In den 50er-Jahren wurde der Garten der Öffentlichkeit zugänglich
gemacht. Der Japanische Garten in Leverkusen ist 2006 in die Hitliste der zehn schönsten deutschen Parks gewählt worden.
Wir verlassen den Japanischen Garten auf dem gleichen Weg, auf
dem wir gekommen sind, und wenden uns an der Düsseldorfer
Straße nach links. Bis zur Einmündung der Titanstraße führt
die Route nun über den kombinierten Rad- und Fußweg entlang
der Düsseldorfer Straße. Die Einmündung der Titanstraße
überqueren wir an der Ampel und folgen ihr nach links auf dem
rechten Rad- und Fußweg bis zur Peschstraße. Wir wenden uns
nach links in die Peschstraße und noch einmal nach links in die
Hauptstraße.
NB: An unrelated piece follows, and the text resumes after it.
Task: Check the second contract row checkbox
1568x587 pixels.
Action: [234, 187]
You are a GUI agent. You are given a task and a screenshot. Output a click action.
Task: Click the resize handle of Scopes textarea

Endlich haben wir nach kurzer Distanz die Rheinallee und somit das Flussufer erreicht. Wir folgen nun der NRWBeschilderung zunächst in Richtung Merkenich. Kurz vor der
Weggabelung, die links hinunter nach Hitdorf/Monheim führt,
lädt die Wacht am Rhein mit ihrer Außenterrasse zu einer Einkehr ein. Wir nehmen die rechte Abzweigung in Richtung Neuland-Park (siehe S. 88) auf dem Gelände der Landesgartenschau, die 2005 in Leverkusen stattfand (BP mit Tour G 01).